The error alembic.util.CommandError: Target database is not up to date. means that your database is out of sync with your models. This is a direct consequence of not being able to run the last migration, the one that renames the author_id column. If you back out of that change in the models and the migration script you will be fine, I think.

All 6 comments

Come to find out that Alembic does not detect Column name changes

This is incorrect. Alembic detects renamed columns and writes a correct migration script for those. The problem is the sqlite does not support renaming columns. My recommendation is that you switch to another database engine if you plan to do these type of operations often. Both MySQL and Postgres have support for column renames.

The error alembic.util.CommandError: Target database is not up to date. means that your database is out of sync with your models. This is a direct consequence of not being able to run the last migration, the one that renames the author_id column. If you back out of that change in the models and the migration script you will be fine, I think.

I tried to alter the constraints on foreign key from
user_id = db.Column(db.Integer, db.ForeignKey('user.id'), nullable=False, unique=True) to
user_id = db.Column(db.Integer, db.ForeignKey('user.id', use_alter=True, post_update=True), nullable=False, unique=True)
but after migrations it is showing no changes in schema is detected. How can I make it detect the changes. Please be descriptive as I don't know how to write migrations. Thankyou

@deveshaggrawal19 Alembic does not detect everything automatically, it has a set of things that it looks for. I understand you don't want to write migrations, but sometimes that's the only way, sorry. In addition to that, you are going to find that if you use SQLite some things that Alembic does detect cannot be changed because of several limitations in that database.

Hi, @miguelgrinberg
I have similar problem.
I'm doing exercises from "The Flask Mega-Tutorial Part VI: Profile Page and Avatars" from your tutorial:
https://blog.miguelgrinberg.com/post/the-flask-mega-tutorial-part-vi-profile-page-and-avatars

I added those fields to the User table:
about_me = db.Column(db.String(140))
last_seen = db.Column(db.DateTime, default=datetime.utcnow)

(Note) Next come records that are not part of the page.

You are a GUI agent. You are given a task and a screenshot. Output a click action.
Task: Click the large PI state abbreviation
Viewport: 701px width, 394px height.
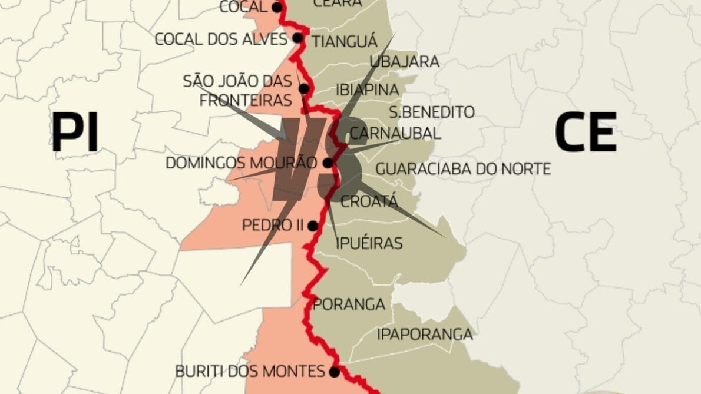click(75, 133)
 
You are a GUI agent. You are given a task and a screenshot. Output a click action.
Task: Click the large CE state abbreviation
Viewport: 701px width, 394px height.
click(585, 133)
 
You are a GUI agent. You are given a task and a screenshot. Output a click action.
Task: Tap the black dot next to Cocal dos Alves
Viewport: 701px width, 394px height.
click(297, 38)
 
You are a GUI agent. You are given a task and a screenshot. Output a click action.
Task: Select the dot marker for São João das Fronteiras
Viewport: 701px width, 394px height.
click(303, 89)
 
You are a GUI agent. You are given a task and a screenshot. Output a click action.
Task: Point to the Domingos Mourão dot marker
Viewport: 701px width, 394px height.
click(328, 163)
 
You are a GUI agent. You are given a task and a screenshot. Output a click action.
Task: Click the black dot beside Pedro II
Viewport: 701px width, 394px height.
click(312, 226)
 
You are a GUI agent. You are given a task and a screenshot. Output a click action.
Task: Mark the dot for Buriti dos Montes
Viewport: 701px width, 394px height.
click(334, 372)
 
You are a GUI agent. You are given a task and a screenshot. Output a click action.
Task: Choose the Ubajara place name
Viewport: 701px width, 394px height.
click(404, 61)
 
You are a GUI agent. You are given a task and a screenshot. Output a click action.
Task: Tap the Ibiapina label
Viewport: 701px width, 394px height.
click(367, 90)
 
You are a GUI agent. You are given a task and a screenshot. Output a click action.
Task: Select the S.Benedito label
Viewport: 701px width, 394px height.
click(432, 112)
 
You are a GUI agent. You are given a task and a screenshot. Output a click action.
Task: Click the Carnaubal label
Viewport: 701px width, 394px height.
click(395, 133)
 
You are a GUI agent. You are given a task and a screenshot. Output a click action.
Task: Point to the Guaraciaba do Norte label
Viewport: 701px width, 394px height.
click(463, 169)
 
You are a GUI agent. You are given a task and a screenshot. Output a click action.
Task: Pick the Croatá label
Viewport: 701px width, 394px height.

And when I run "flask db migrate -m "new fields in user model" I'm getting this Error: "Target database is not up to date"
I tried "flask db upgrade" but it also throws Errors: "Dublicate field email".
What am I doing wrong?

@volokolamskspb this happens when your database is out of sync with the migration repository. The duplicate field email error means that your migration repository has a new migration that is not in your database that adds the email field, but when Flask-Migrate tries to apply that migration it finds that an email field is already in the database. A possible cause for this is if you were making changes to the database outside of the migrations, for example by running db.create_all(), which should never be used when you use migrations.

If you don't have any important data in your database, the easiest way to correct the situation is to delete the database file, and then run flask db upgrade again. That should create a brand new database and apply all migrations cleanly.

This issue will be automatically closed due to being inactive for more than six months. Please reopen if you need more assistance.